Preoperative Delayed Gadolinium-Enhanced Magnetic Resonance Imaging of Cartilage (dGEMRIC) for Patients Undergoing Hip Arthroscopy: Indices Are Predictive of Magnitude of Improvement in Two-Year Patient-Reported Outcomes.
Background: Delayed gadolinium-enhanced magnetic resonance imaging of cartilage (dGEMRIC) has been used in the detection of chondropathy. Our study aimed to determine whether dGEMRIC indices are predictive of two-year patient-reported outcomes and pain scores following hip arthroscopy.

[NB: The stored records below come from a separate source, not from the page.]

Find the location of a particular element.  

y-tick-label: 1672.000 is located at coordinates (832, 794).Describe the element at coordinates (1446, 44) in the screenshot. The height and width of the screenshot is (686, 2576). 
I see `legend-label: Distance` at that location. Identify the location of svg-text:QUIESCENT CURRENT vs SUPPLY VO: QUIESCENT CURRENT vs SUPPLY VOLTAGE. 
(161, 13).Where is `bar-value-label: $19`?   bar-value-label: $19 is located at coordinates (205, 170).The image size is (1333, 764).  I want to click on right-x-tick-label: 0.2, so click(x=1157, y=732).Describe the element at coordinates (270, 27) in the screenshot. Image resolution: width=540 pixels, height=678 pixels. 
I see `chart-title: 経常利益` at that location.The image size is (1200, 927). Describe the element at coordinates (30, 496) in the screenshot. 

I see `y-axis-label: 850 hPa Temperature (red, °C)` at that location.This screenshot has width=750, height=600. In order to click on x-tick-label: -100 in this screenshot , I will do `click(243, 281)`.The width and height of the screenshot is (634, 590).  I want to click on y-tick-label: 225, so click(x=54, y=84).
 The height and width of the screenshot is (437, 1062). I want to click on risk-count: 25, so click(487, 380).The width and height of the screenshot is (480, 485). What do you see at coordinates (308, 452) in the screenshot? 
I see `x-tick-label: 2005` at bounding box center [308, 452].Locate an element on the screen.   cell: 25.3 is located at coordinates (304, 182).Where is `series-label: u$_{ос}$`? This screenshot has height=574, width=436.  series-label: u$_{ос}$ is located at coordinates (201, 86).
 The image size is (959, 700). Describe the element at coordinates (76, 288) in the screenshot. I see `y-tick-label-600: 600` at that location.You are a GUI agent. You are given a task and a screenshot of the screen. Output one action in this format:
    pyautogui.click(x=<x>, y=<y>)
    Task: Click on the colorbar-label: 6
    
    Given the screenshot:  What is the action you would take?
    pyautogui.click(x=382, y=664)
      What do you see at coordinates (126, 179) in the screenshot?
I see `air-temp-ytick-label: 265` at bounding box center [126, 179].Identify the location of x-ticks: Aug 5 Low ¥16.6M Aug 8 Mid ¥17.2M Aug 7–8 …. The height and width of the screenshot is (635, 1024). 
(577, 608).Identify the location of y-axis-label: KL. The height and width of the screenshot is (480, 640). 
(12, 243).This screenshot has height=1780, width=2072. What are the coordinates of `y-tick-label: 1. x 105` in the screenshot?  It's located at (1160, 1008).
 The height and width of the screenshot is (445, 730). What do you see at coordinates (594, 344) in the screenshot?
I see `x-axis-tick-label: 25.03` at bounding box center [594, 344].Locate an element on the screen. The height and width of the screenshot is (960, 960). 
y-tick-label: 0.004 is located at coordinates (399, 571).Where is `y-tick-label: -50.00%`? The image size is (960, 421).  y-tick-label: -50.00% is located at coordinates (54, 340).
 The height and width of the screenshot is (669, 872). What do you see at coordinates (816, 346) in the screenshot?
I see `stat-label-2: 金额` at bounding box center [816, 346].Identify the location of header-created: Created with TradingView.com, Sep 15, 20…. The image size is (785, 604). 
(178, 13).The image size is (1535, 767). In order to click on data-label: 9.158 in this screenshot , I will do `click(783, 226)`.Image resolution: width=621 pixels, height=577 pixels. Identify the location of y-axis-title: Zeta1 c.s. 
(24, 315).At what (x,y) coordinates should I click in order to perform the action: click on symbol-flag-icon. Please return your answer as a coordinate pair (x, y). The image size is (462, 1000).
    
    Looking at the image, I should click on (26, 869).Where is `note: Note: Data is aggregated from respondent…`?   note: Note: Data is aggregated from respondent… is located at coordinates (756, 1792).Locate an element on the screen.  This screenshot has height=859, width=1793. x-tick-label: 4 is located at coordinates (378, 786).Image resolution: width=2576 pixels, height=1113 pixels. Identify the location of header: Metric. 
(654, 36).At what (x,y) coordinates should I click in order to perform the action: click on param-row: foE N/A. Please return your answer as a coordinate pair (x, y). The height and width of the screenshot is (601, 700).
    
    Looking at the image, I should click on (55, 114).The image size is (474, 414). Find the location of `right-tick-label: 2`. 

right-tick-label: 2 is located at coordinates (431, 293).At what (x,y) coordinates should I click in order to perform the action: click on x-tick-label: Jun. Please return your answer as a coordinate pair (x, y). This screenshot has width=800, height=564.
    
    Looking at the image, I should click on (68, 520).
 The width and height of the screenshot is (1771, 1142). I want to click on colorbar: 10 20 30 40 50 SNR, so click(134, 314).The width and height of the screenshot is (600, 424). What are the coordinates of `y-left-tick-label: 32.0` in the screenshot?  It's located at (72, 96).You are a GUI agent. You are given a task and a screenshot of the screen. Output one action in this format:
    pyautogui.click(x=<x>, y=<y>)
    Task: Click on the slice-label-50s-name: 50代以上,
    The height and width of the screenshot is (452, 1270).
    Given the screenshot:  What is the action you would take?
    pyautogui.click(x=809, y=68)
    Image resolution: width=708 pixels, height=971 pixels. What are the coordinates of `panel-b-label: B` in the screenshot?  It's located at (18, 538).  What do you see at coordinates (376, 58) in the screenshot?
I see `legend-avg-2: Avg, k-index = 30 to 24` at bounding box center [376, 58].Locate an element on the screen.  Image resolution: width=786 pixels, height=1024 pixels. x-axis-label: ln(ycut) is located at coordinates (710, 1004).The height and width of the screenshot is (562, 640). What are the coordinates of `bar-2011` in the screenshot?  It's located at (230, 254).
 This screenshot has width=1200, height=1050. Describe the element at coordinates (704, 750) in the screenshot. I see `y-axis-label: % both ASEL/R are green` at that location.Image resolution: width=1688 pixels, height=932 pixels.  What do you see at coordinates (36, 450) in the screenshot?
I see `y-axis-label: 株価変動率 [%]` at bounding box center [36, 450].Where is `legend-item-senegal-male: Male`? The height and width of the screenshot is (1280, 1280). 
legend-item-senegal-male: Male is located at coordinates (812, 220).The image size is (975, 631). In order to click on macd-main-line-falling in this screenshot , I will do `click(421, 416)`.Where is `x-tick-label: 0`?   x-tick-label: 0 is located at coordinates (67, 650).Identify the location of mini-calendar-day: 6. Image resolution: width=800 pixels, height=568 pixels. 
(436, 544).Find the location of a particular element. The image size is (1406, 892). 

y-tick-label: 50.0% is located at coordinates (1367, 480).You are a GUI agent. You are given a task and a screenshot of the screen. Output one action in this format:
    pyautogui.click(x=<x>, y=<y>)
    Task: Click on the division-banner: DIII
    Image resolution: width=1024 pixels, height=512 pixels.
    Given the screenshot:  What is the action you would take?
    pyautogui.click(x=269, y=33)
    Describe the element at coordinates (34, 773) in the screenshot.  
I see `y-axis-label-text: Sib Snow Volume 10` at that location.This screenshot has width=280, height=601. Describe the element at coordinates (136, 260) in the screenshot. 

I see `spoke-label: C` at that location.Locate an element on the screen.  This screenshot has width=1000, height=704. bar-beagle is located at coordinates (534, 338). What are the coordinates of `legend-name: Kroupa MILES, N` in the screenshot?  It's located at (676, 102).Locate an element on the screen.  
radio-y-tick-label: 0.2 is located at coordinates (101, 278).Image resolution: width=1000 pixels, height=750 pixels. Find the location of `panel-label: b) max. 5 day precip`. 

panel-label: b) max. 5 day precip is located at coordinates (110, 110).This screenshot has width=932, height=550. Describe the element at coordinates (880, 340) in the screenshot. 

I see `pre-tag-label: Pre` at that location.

Methods: Between August 2008 and April 2012, sixty-five patients (seventy-four hips) underwent primary hip arthroscopy with preoperative dGEMRIC and a minimum of two years of follow-up. Exclusion criteria were previous hip surgery, slipped capital femoral epiphysis, inflammatory arthropathy, Legg-Calvé-Perthes disease, and arthritis of >1 Tönnis grade. Patients were classified in two groups on the basis of a dGEMRIC cutoff of 323 msec, which was one standard deviation (SD) below the study cohort mean dGEMRIC index of 426 msec. Patient-reported outcome tools used included the modified Harris hip score (mHHS), the Nonarthritic Hip Score (NAHS), the Hip Outcome Score Activities of Daily Living (HOS-ADL), and the Hip Outcome Score Sport-Specific Subscale (HOS-SSS) as well as a visual analog scale (VAS) for pain and a patient satisfaction score.
Results: There were sixty-four hips that met the inclusion criteria; fifty-two (81.3%) had a minimum of two years of follow-up. Twelve of the sixty-four hips had a dGEMRIC index of <323 msec (Group 1), and fifty-two hips had a dGEMRIC index of ≥323 msec (Group 2). There was no significant difference between the groups with respect to age, sex, and body mass index. There was no significant difference between the groups in mean preoperative patient-reported outcome scores and the VAS for pain. At the two-year follow-up, Group 1 had significant improvement in the mHHS, whereas Group 2 demonstrated significant improvement in all patient-reported outcome scores and the VAS. The improvement in all patient-reported outcome scores was significantly larger for Group 2 compared with Group 1. There was no significant difference in patient satisfaction between groups and no significant correlation between dGEMRIC indices and the patient-reported outcome measures.
Conclusions: Patients with a dGEMRIC index of ≥323 msec (less than one SD below the cohort mean) demonstrated significantly greater improvement in patient-reported outcome scores and the VAS for pain after hip arthroscopy.